* _Einträge der Sammlung_:
+++++
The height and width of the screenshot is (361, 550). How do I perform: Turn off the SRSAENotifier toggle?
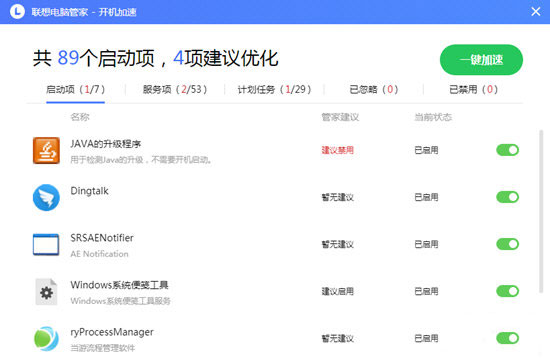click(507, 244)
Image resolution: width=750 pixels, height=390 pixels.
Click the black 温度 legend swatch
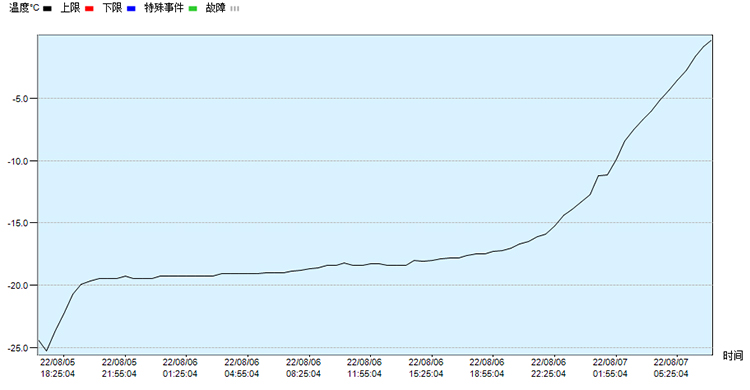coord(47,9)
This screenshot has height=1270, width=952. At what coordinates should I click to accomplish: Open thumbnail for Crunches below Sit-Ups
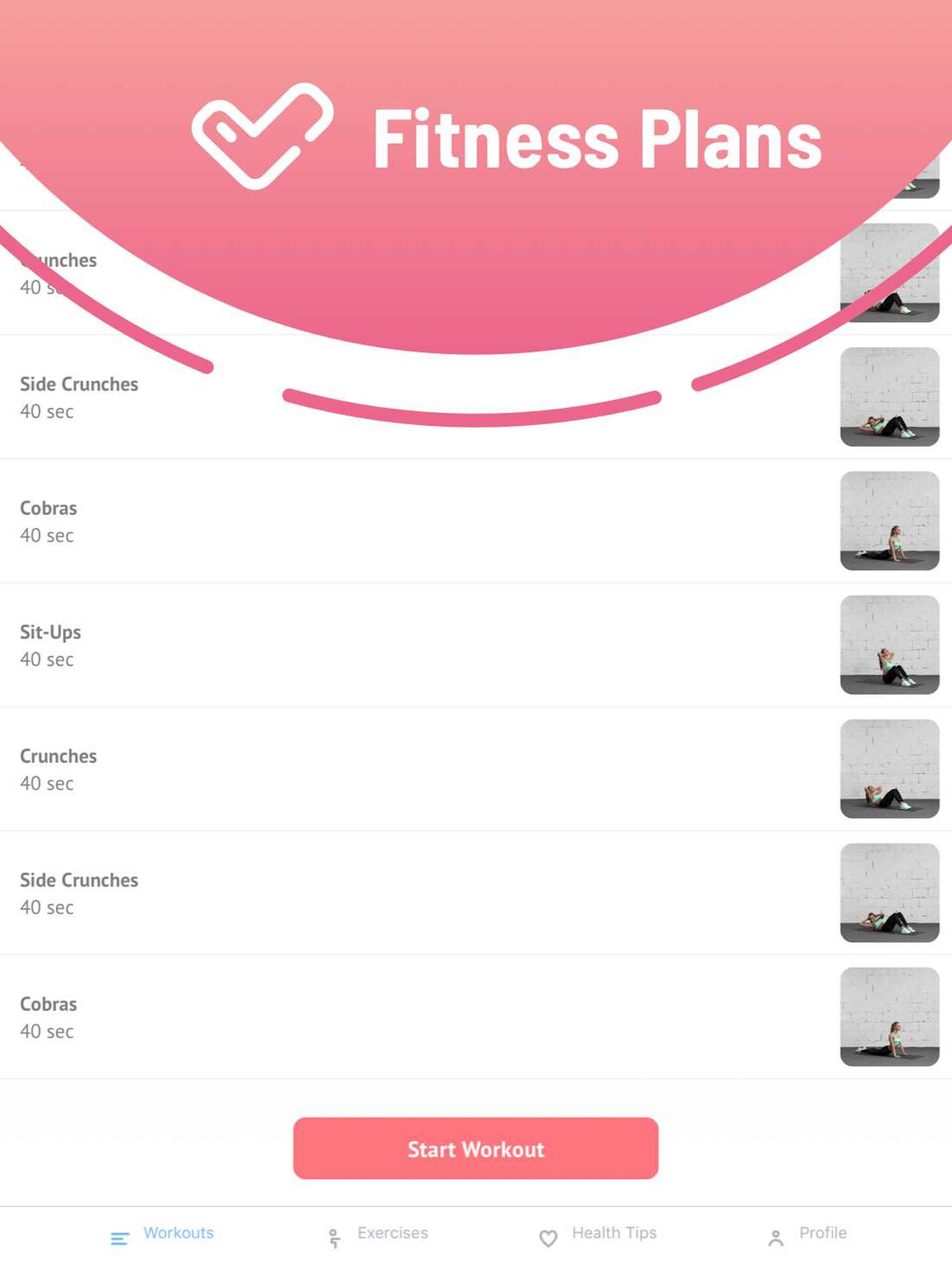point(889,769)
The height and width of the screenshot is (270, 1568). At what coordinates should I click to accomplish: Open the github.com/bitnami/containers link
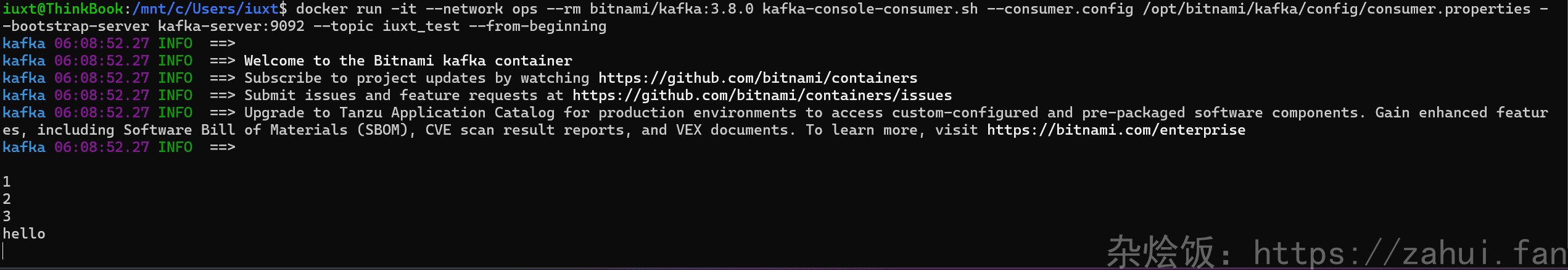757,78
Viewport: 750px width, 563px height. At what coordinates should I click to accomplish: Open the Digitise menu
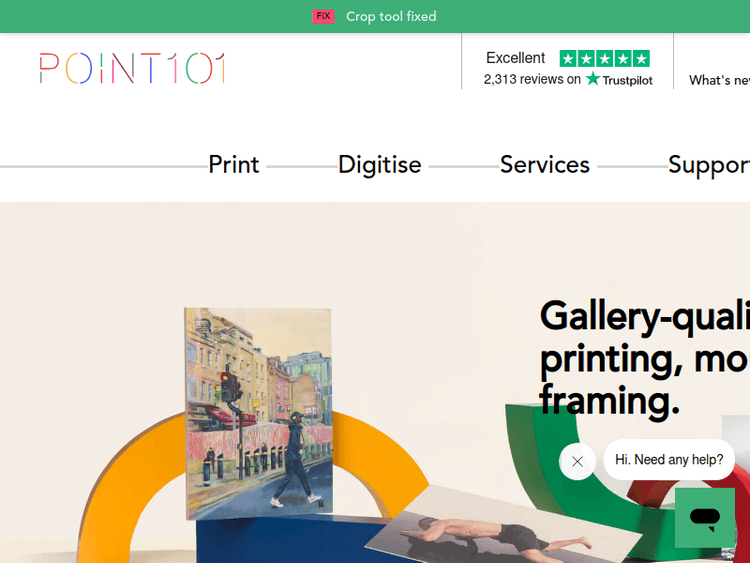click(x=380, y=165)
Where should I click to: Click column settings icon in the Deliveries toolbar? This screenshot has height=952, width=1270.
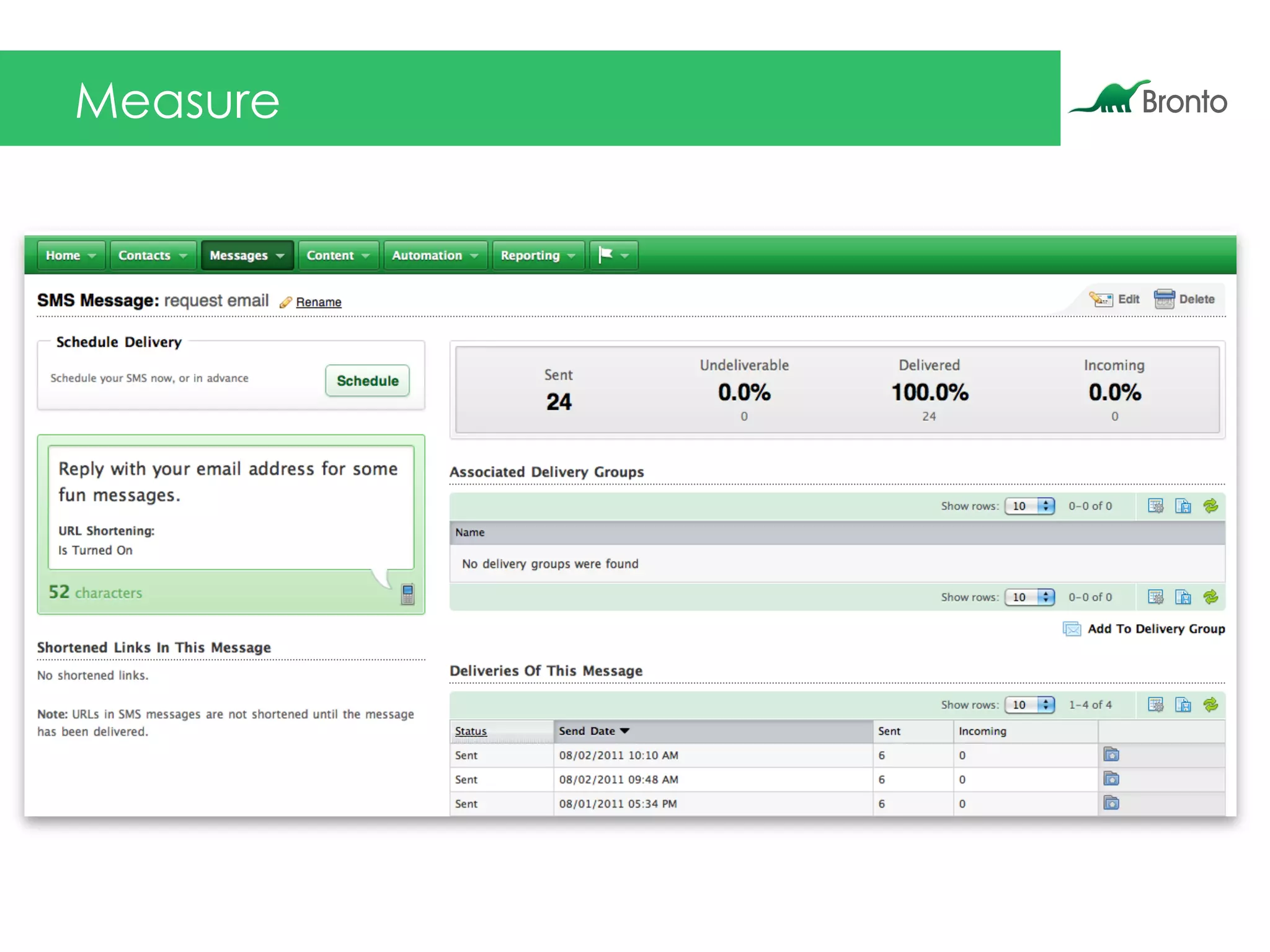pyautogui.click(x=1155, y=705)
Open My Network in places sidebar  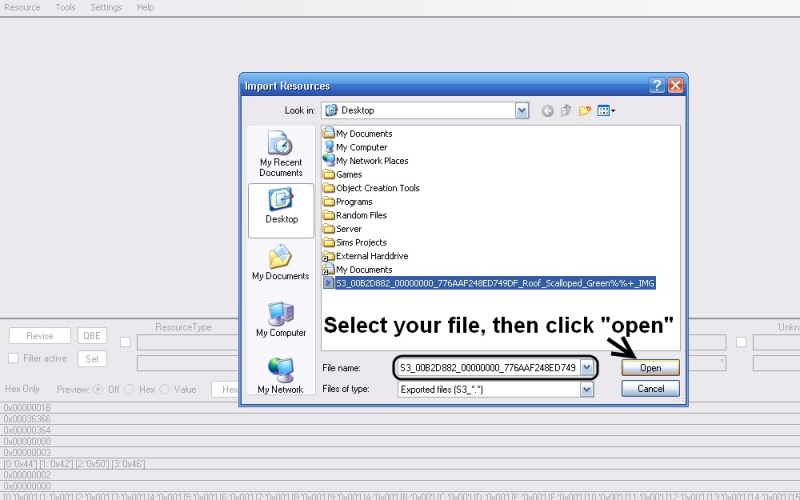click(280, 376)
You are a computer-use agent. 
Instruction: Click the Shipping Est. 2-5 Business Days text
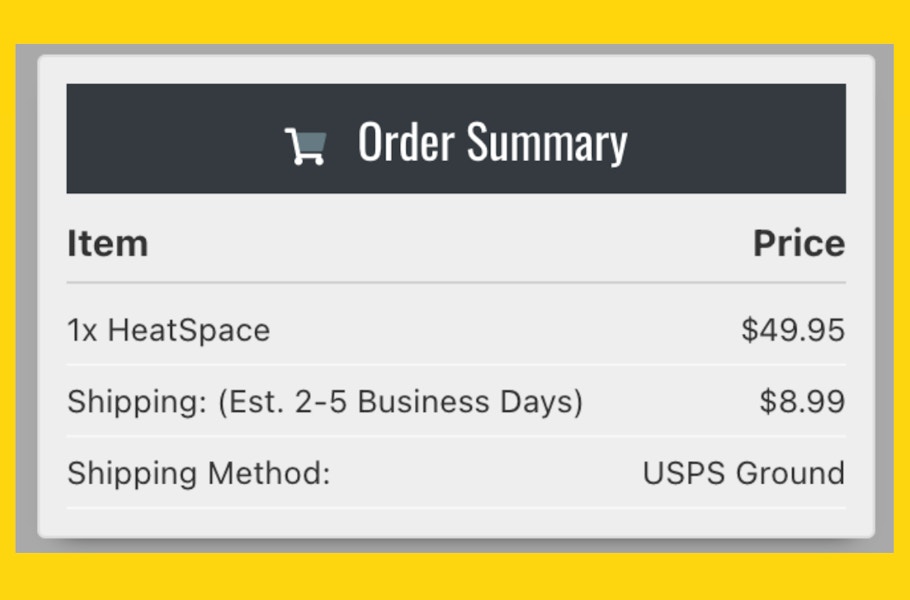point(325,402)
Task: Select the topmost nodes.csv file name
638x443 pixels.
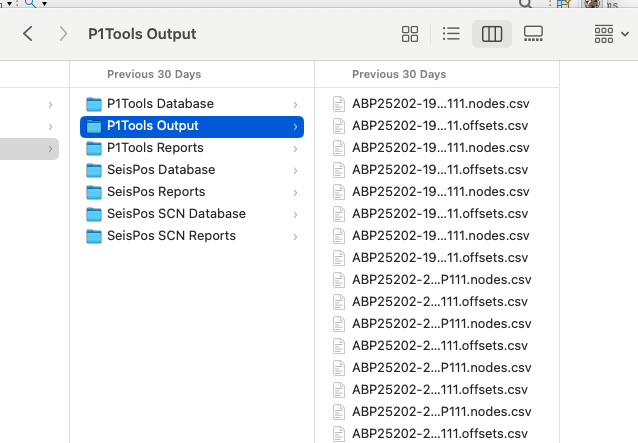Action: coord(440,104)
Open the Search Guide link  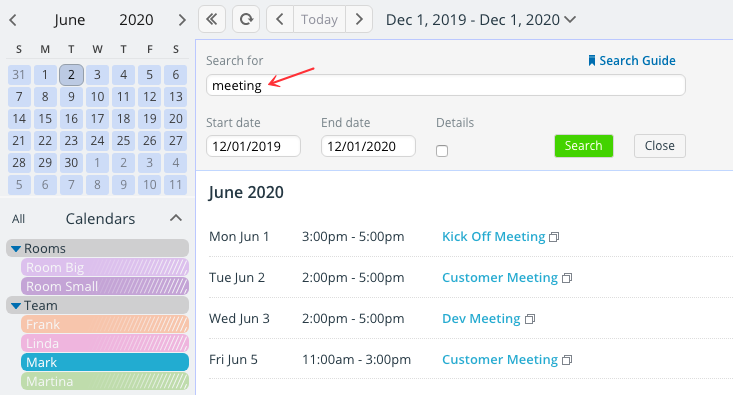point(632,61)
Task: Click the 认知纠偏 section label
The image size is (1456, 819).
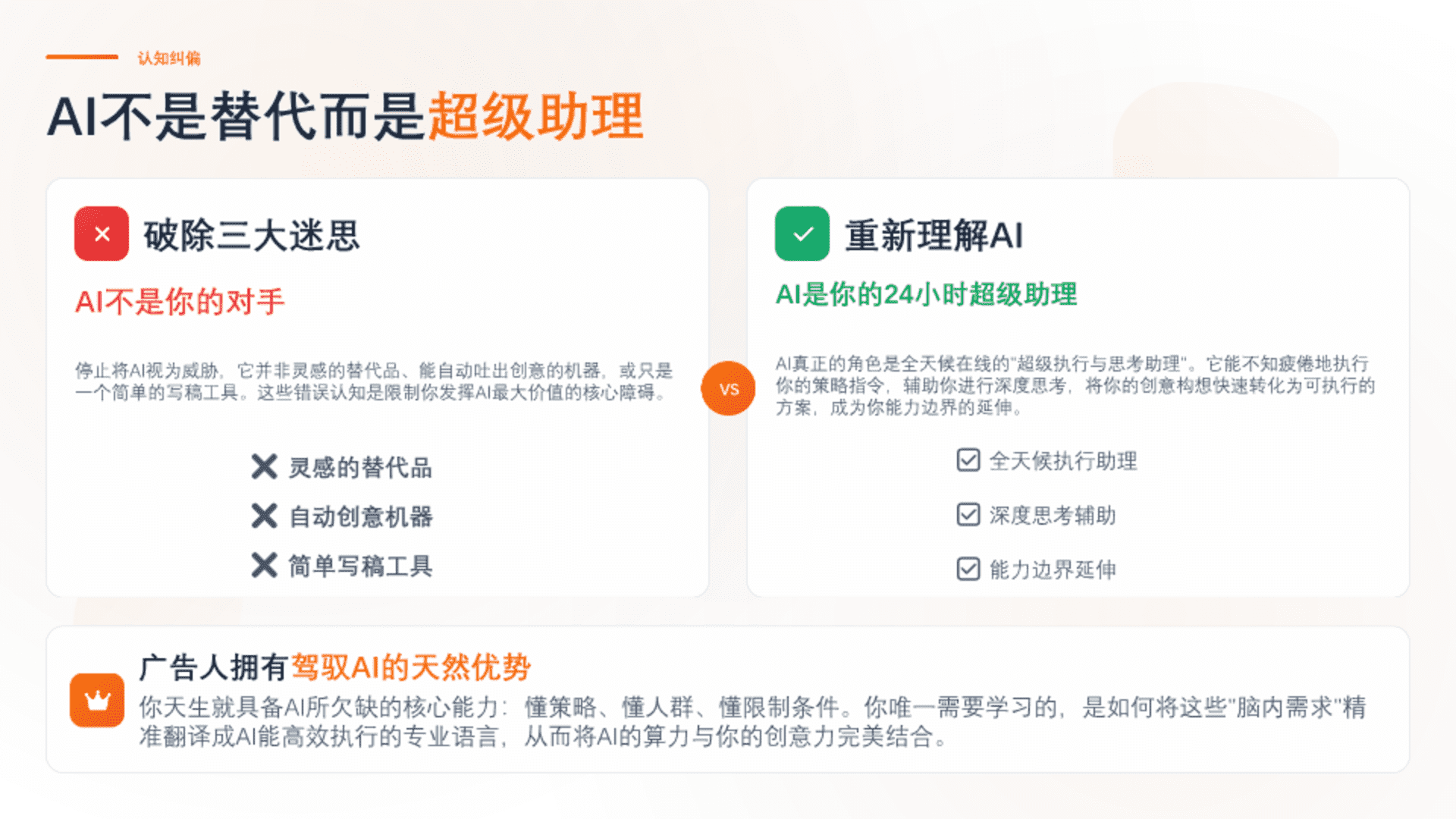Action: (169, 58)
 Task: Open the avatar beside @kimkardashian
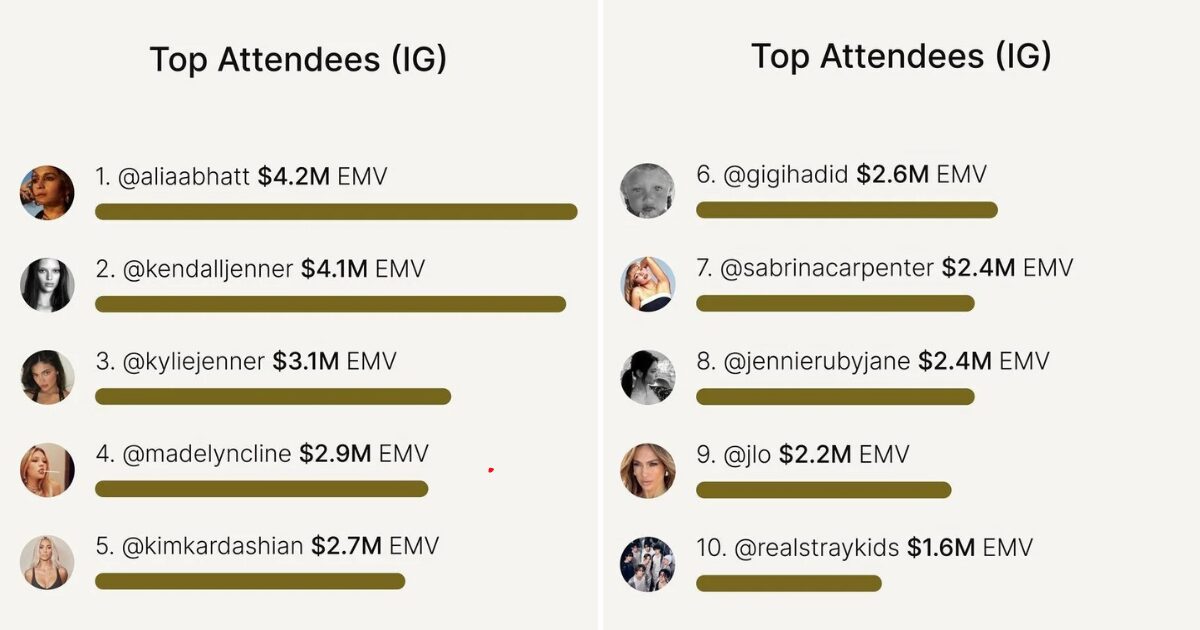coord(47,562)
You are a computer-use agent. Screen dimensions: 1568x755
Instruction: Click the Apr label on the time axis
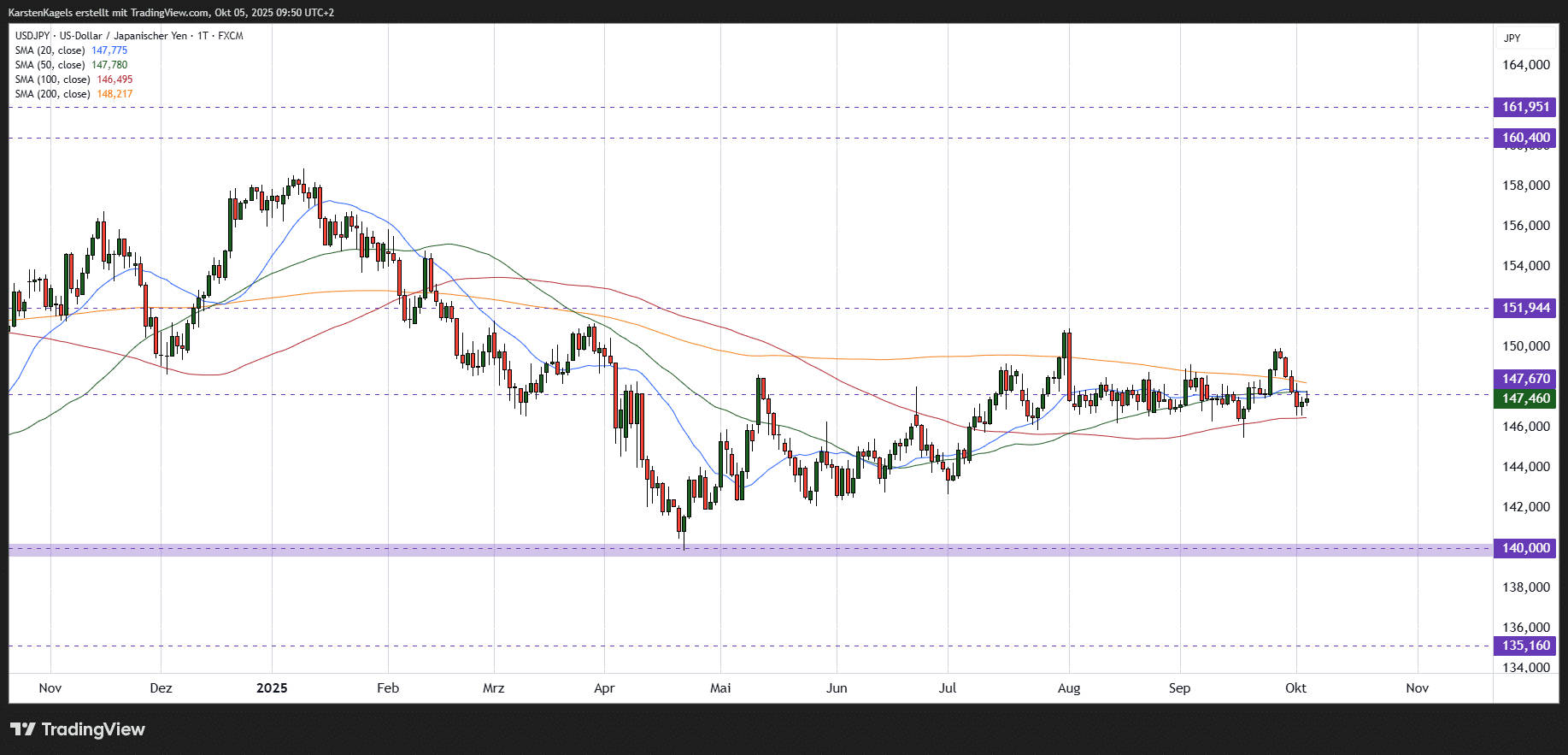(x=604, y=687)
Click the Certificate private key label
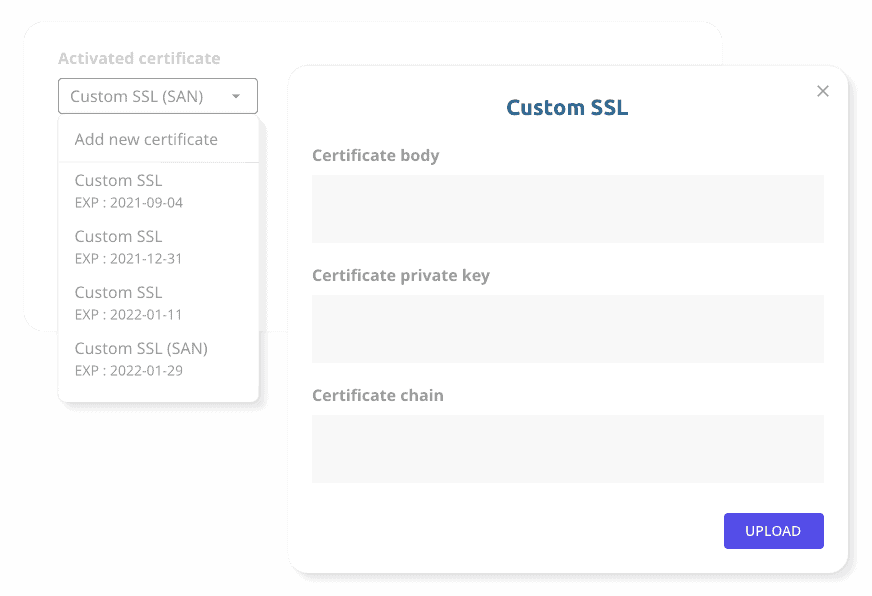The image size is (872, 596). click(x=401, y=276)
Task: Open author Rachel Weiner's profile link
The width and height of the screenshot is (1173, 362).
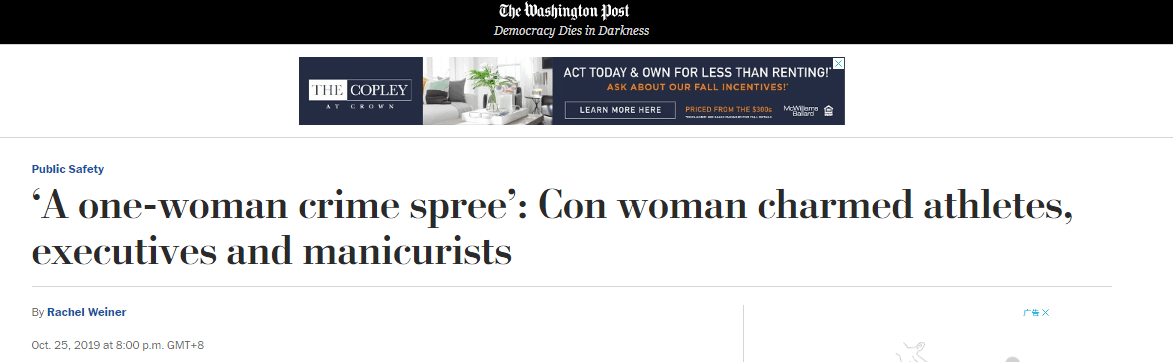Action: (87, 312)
+++++
* _Ziel_:
Geben Sie die Zeilen von der Zeile mit „Image resolution: width=750“ bis zur Zeile mit „point(889,769)“ einschließlich beider Zeilen unverändert aus. Lassen Sie dabei die Bilder weg.

* _Lösung_:
Image resolution: width=750 pixels, height=390 pixels.
Click the black 温度 legend swatch
coord(47,9)
This screenshot has height=1270, width=952. At what coordinates should I click to accomplish: Open thumbnail for Crunches below Sit-Ups
point(889,769)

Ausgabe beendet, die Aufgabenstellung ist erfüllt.